Des recherches ultérieures peuvent être envisagées dans plusieurs directions théoriques. Concernant l'assertion analogique, la définition formelle de l'analogie relative pourrait être étendue à l'analogie structurelle, en l'appliquant à des ensembles de relations analytiques entre plusieurs propriétés traitées comme des variables d'un « modèle ». Cela permettrait à notre définition de traiter des exemples scientifiques plus complexes d'analogie. Concernant l'inférence analogique, on pourrait analyser de manière plus approfondie quelles propriétés des méta-hypothèses la rendent plus probable et étudier comment exprimer le schéma d'inférence analogique dans certaines logiques non-monotones. Il serait également intéressant d’étudier les relations entre la présente analyse et les travaux sur l'analogie en intelligence artificielle ou ceux portant sur des modes de raisonnement potentiellement proches, comme le raisonnement par cas.

Des études empiriques peuvent aussi être menées sur des exemples concrets. D'un côté, on pourrait étudier sur la base d'exemples historiques la manière dont l'analogie est utilisée en science, en combinaison avec d'autres modes de raisonnement, en particulier dans le « contexte de la découverte », opposé au « contexte de la preuve ». D'un autre côté, on pourrait analyser la manière dont les analogies populaires ou scientifiques sont révisées au cours du temps, sous la pression de nouvelles informations et de débats, avant d’être largement acceptées ou définitivement écartées.

Footnotes

Cet article est une traduction d'un article publié initialement en anglais dans Dialogue.

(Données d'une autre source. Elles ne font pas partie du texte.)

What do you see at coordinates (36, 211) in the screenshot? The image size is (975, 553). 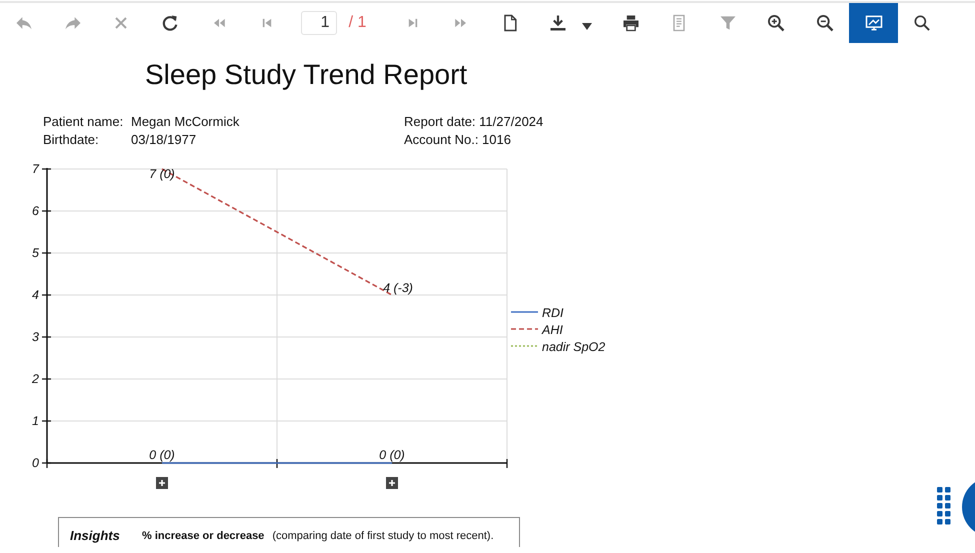 I see `y-tick-label: 6` at bounding box center [36, 211].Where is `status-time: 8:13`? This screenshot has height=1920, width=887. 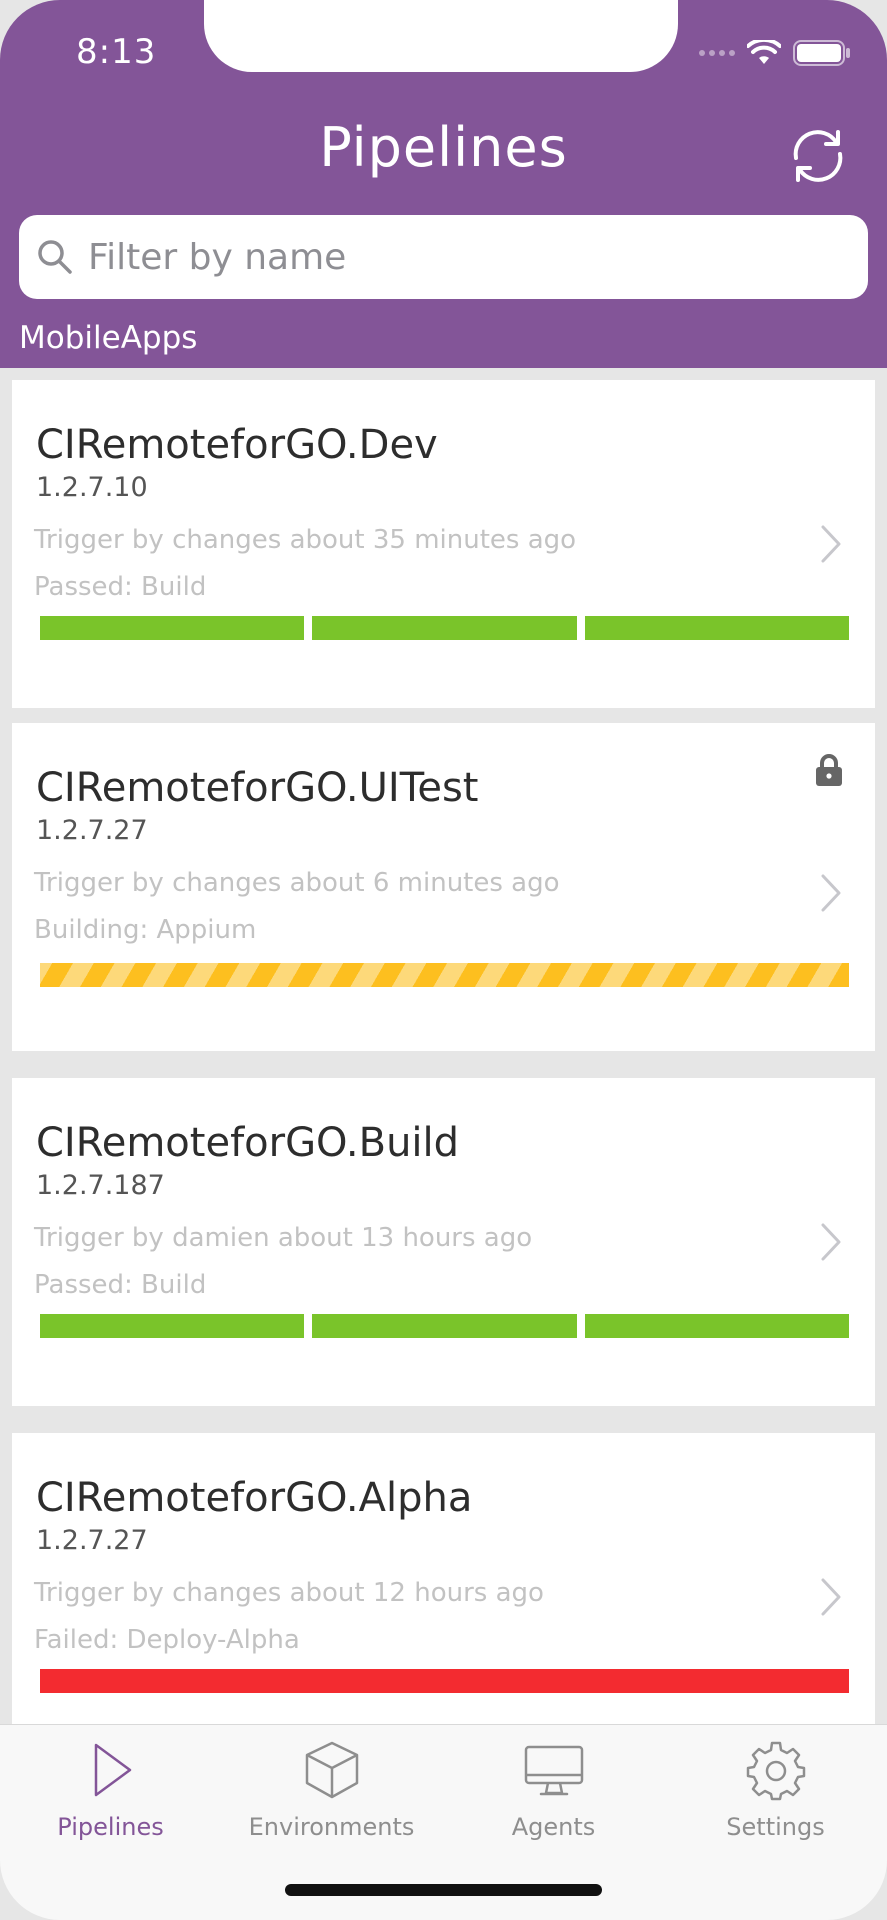
status-time: 8:13 is located at coordinates (116, 52).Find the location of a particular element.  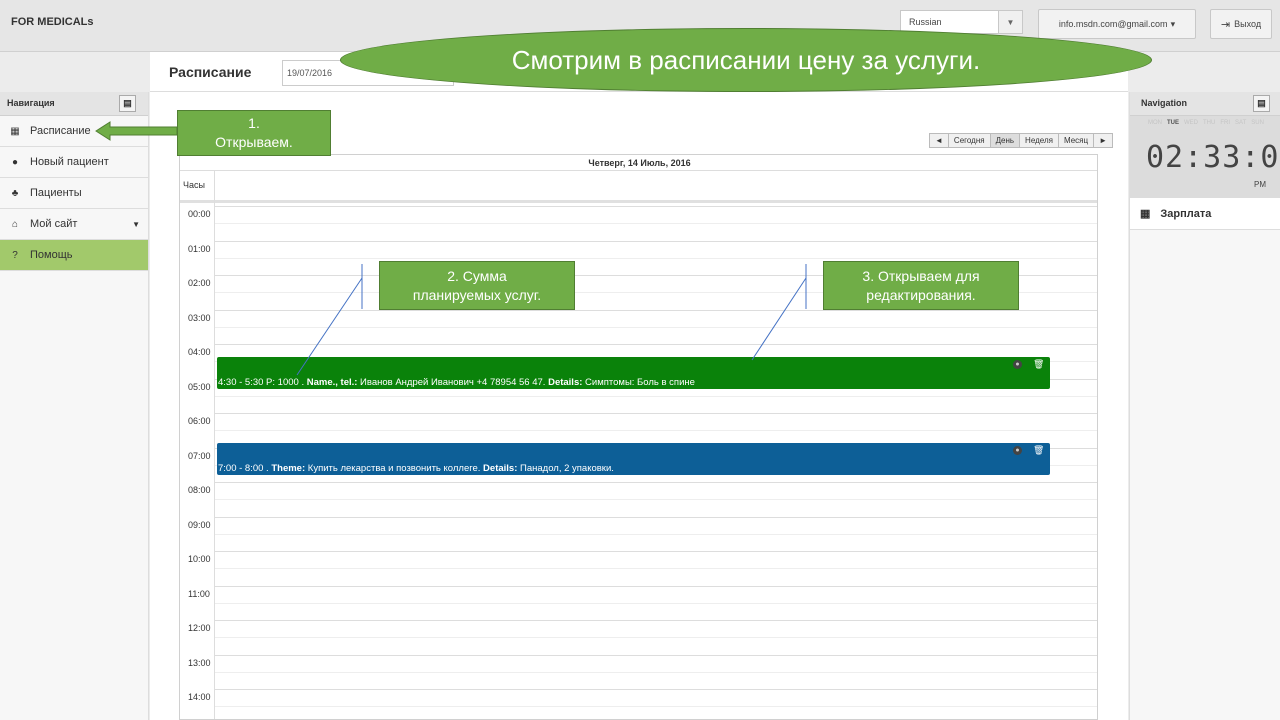

calculator-icon: ▦ is located at coordinates (1146, 214). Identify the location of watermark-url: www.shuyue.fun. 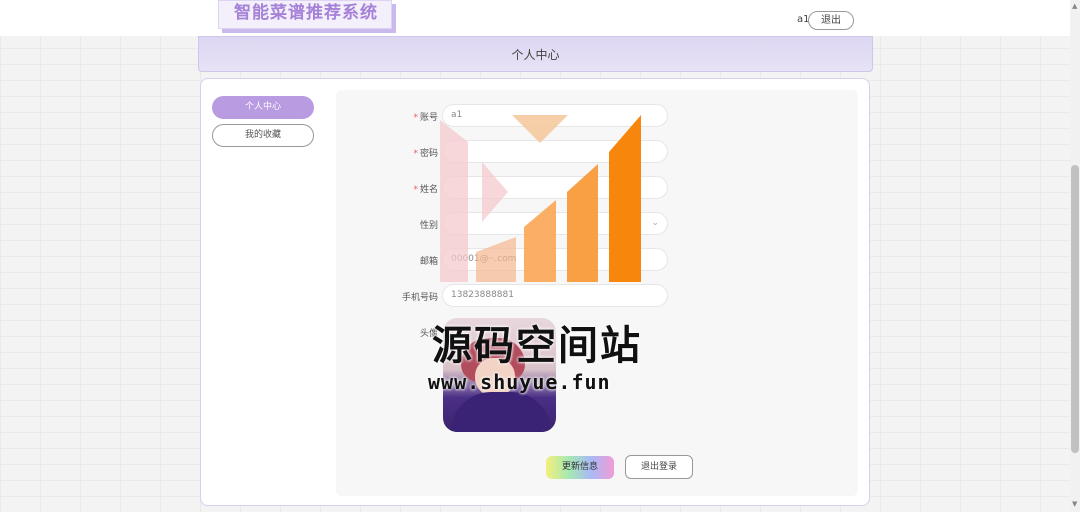
(520, 382).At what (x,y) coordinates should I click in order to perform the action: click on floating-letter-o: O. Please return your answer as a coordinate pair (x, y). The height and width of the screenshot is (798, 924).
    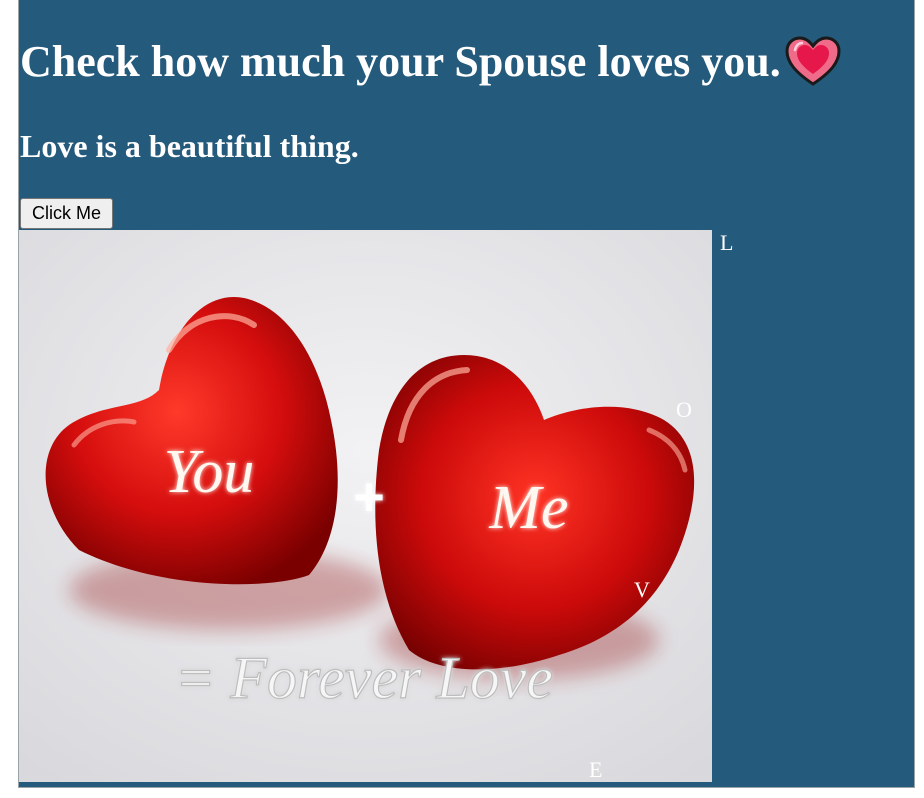
    Looking at the image, I should click on (684, 410).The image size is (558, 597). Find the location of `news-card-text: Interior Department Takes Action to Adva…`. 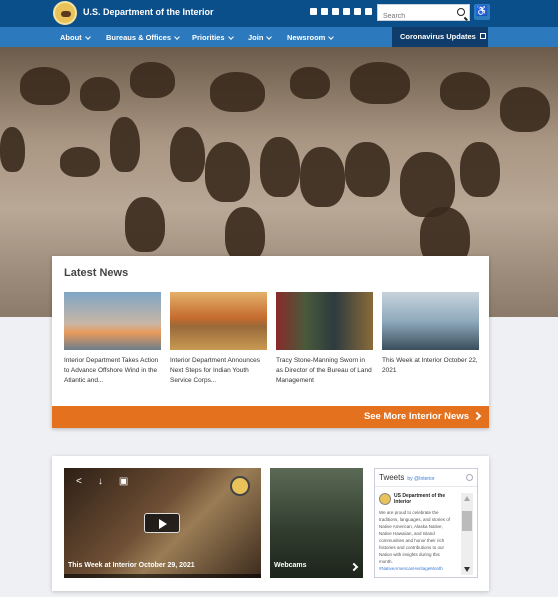

news-card-text: Interior Department Takes Action to Adva… is located at coordinates (112, 371).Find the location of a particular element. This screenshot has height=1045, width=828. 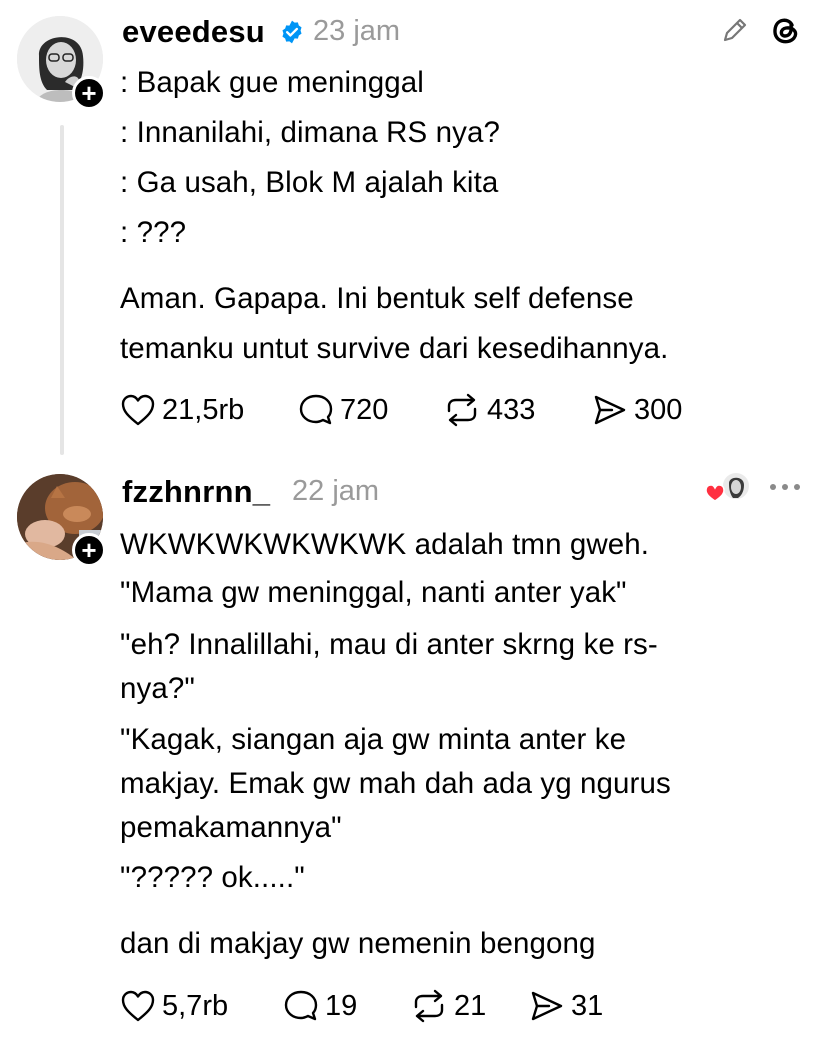

reply-button: 720 is located at coordinates (343, 410).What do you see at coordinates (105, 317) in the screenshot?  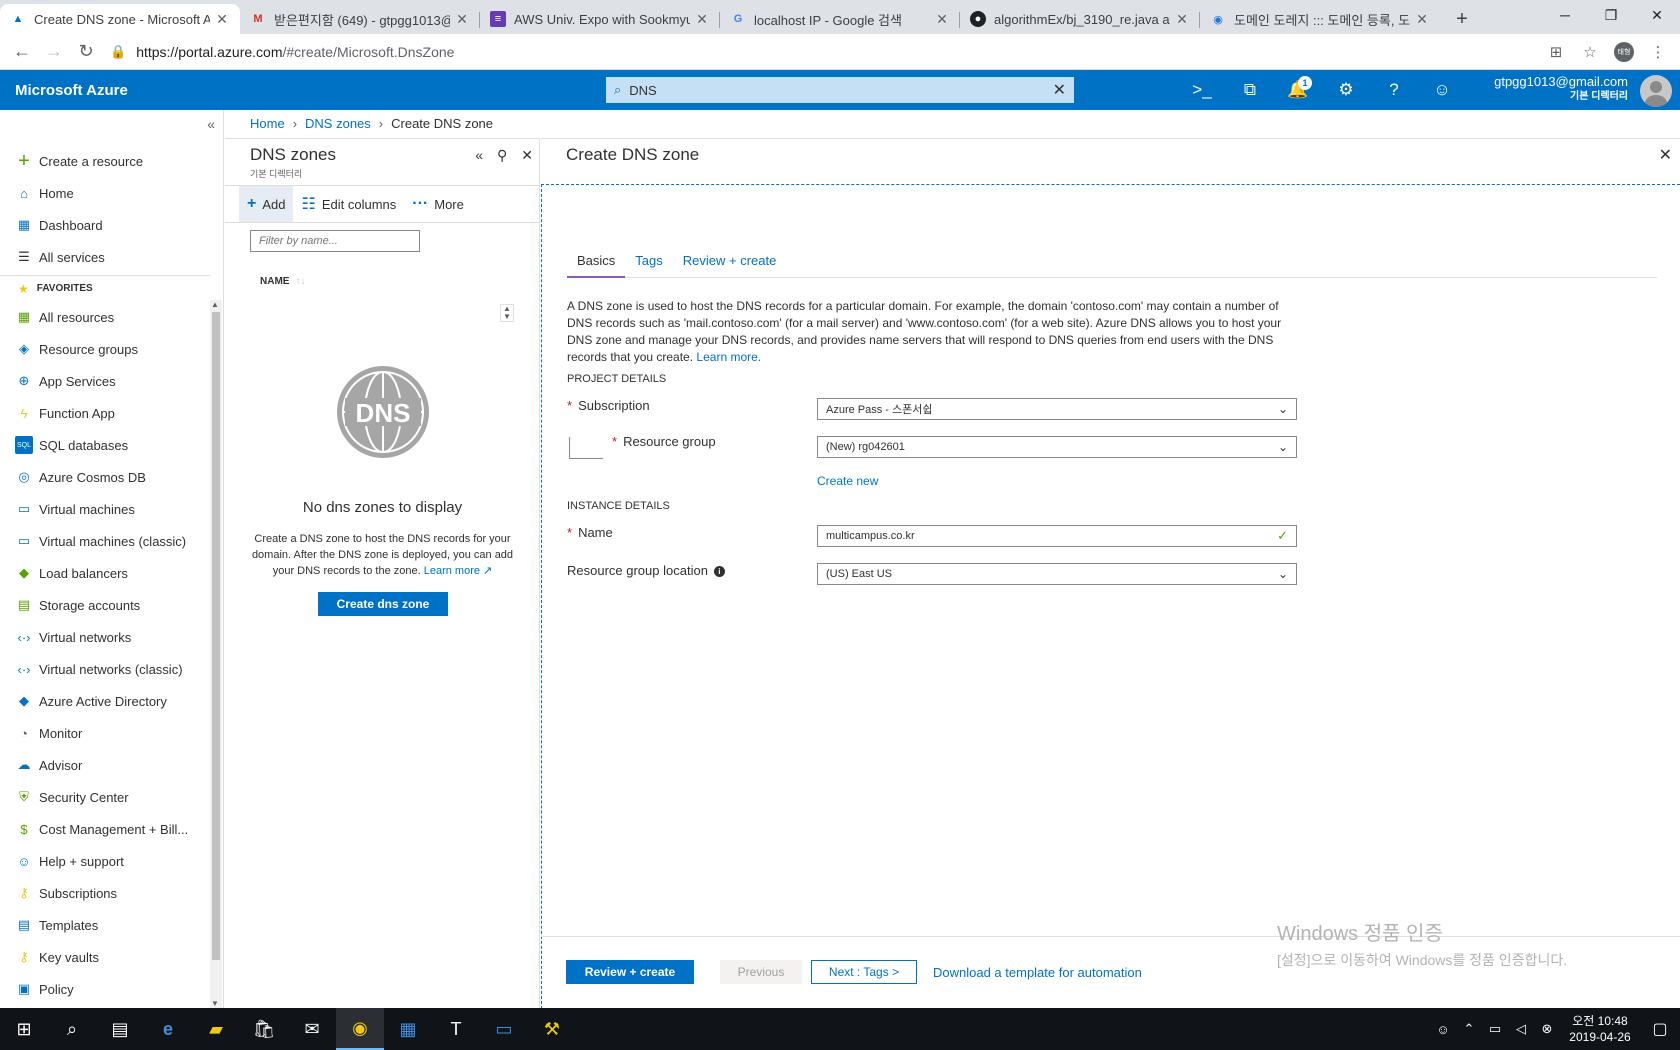 I see `nav-item-all-resources: ▦ All resources` at bounding box center [105, 317].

Voir https://doi.org/10.1017/S0012217321000226.

1 Attention à ne pas confondre cette définition (1b) avec la définition (1), dont la forme est très proche. Cette dernière était considérée dans l'optique de définir l'analogie de manière absolue, en notant cette relation ~. La définition (1b) utilise la même condition (l'existence d'une propriété commune), mais énonce que deux objets sont similaires seulement relativement à cette propriété. C'est pourquoi elle est notée ~P.

2 Le fait que ces propriétés soient disjointes signifie qu'aucun objet ne peut satisfaire deux de ces propriétés simultanément.